サンガの店はエリーゼの店と真逆のところにあった。
「なにもありませんがどうぞ気楽にしてください。」
本当になにもないな。
あるのは備え付けのカウンターとイス、後はナビピクシーの寝床位だな。
「お恥ずかしいところで申し訳ありません。」
「いや、気にするな、ここに来たのは今日が初めてだろう。人を呼ぶ予定がなければこんなものさ。」
「そういっていただけると助かります。さっそくでわるいのですが、仕入れの相談をさせていただきたいんです。」
「ああ、なにがほしいのかな?ただし向こうの世界のようにはいかないぞ、特に卸しの場合はな。たとえば、牛肉の一定部位だけ欲しいとかは無理だからな。それに肉なんかはモンスターを解体したものだから、値段は召喚費用+αだからな。」
「え、そうなんですか?参ったな。そこまで要らないんですよね。」
「まあ、とりあえず欲しいものをあげてみな、融通が利く範囲で対処できるかも知れないからな。」
「そうですか?では、まず欲しいのは、鶏ガラ、豚骨、ネギ、玉ねぎ、…………………………。」
ラーメンか、まあ、大体のものは在庫にあったと思うのだが、しかし問題は豚骨と昆布かな。

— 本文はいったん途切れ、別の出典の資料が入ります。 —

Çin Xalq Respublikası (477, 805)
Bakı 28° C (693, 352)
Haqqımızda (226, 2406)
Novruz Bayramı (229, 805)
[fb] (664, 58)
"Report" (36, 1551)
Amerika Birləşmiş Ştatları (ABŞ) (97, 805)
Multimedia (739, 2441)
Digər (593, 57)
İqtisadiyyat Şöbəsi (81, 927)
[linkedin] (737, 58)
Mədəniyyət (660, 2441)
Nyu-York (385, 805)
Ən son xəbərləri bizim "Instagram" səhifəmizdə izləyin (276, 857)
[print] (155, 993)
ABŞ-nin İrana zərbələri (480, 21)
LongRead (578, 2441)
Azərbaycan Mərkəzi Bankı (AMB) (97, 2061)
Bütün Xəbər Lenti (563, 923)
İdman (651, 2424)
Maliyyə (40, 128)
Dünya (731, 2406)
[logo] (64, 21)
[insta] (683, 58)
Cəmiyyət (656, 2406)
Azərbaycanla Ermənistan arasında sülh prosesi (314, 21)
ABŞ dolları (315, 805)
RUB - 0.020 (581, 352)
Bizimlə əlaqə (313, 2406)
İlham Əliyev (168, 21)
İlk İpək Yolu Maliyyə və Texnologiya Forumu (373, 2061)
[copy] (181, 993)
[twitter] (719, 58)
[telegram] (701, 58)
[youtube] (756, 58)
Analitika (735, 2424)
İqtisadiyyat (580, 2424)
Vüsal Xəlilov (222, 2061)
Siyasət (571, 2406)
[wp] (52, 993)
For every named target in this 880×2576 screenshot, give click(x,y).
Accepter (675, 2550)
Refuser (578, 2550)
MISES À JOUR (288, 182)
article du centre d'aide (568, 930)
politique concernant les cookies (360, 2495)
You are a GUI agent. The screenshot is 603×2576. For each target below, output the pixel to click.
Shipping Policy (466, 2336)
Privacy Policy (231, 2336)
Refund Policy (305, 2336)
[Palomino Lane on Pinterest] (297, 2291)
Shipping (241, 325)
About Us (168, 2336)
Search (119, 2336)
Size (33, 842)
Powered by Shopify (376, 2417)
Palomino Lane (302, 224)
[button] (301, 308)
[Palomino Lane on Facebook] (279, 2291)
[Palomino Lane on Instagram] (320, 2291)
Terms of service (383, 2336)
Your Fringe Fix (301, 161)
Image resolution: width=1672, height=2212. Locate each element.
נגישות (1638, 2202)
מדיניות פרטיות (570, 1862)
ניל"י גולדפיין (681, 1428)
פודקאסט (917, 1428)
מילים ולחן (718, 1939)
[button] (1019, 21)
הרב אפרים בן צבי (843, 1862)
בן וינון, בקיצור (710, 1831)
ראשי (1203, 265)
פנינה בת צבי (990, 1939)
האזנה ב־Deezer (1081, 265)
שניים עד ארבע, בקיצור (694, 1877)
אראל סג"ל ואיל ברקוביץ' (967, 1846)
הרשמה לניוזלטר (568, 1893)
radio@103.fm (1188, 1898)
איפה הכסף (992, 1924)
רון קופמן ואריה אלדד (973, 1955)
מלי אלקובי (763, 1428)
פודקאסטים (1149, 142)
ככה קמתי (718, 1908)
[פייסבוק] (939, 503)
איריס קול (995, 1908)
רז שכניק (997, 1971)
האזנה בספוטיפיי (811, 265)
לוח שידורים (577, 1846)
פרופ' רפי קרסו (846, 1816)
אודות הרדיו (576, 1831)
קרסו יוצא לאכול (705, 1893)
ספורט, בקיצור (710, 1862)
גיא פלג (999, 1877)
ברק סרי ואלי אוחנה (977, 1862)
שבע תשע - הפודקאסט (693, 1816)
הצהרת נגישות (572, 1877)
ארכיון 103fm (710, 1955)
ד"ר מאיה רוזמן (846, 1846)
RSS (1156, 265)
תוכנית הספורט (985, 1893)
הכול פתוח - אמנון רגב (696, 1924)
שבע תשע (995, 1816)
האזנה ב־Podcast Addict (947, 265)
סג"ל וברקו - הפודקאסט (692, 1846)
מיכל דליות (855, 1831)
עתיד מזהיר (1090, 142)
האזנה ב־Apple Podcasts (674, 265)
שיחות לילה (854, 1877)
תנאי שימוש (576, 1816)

豚,猪は手持ちにいないし、野生のオークを使うのは嫌だな。昆布は気候的に取ることが出来ない。その事を伝えると別段気にした様子もなく、こういった。
鹹石はないが苦汁は成分が近かったように思う。
「無いものは仕方ありません。後は創意工夫でなんとかできます。どのみち向こうの世界とは違うことは理解しています。それに苦汁でも麺は打てますし、他にも手段がありますから問題ありません。」
「そうか、ならいいんだが、そういえば道具類はどうする?どんぶりなんかは俺の所でなんとかなるが寸胴なんかは無理だぞ。」
「え、そうなんですか?ポイント購入にもなかったのでどうしましょう?」
「知り合いに鍛冶をしているやつがいるから紹介してやろう。」
「お願いできますか?」
「作れるかどうかは知らないが当たって見てもよいだろう。じゃあいこうか。」
「ハイ、お願いします。」
金属加工なら土中に任せておけばなんとかなるだろう。
エリーゼの所にいくのが遅くなりそうだ。